2010-01-29: Hydro Field Testing at Sakea


The holidays are over and most of the family visitors have left. School started and things are returning to ‘normal’. This means we can get back to business with some of the ongoing projects. Papa and I haven’t heard back from any of the NGO’s we contacted last year regarding a proper feasibility study of the island’s hydro potential. Regardless, we are still surveying the known water sources so at least we can show them data before they arrive. Showing serious intent is the first step in convincing them the village is committed to contributing to the project and they aren’t just looking for another handout.

We walked to Sakea creek, which is in the interior of the island. This is the main creek that feeds the largest river. The problem is this creek flows away from the village and is quite a hike just to the headwaters. Papa brought along Joe and his hunting dogs in hopes to spot a wild pig on the way. Although the dogs didn’t pick up a trail during our hike it was good seeing them put to good use for once. They actually obeyed his commands and didn’t fight each other like rabid monkeys, which is typically their normal activities in the village.

I have learned no major trip is done on the island without a few secondary objectives. For example when we went to cut the wood for my paopao Papa also collected firewood, mature coconut nuts, and brought a few of his family members along to take back beddings from his house in the bush. On this trip Joe was hunting and stopped off at the end to weed his grog plantation.

When we arrived at the creek we walked along several points looking for a sign of good flow at a reasonably high elevation. Jim Kelly at Nakia Resort on Taveuni gave me information on hydro that states a good base of site conditions to start with on any hydro project are 10 litres per second of flow and 50 meters of head (fall from collection point to turbine). We found the head on our last trip but not near enough flow. Here, both were disappointing.
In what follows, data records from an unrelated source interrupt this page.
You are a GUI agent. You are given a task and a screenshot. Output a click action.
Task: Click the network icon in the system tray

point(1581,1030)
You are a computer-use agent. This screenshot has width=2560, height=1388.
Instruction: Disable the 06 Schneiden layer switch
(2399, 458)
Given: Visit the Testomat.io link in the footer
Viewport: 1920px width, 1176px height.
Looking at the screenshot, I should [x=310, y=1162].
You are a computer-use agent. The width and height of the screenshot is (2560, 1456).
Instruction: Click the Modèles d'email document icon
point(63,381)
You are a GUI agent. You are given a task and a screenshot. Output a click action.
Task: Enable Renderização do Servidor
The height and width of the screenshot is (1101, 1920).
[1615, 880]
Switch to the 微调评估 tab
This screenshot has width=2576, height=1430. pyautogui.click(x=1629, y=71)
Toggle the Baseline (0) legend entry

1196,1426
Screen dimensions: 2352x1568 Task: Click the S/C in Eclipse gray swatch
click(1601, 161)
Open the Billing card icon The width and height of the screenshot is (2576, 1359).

The trip wasn’t a complete waste, though, as we walked a bit further to the ‘red sands’ area in the middle of the island. As we approached the ground became thick with fern like vegetation and small trees that resembled franchipani with pine needles instead of leaves and flowers. We walked up a ridge and found a barren landscape of rolling red mounds. The hills were a mix between sand dunes and walls of dry creek beds. The sand was hard packed on the ridges and sides but loose and deep at the basins. It was somewhat eerie looking over the landscape at the lush vegetation and ocean beyond with the lifeless dirt mounds in the foreground. It was blazing hot so we didn’t stick around long and soon made our way back to the village via the coastline. Even though the hike was only 6 miles it was amazing to see the diversity in landscapes along the way.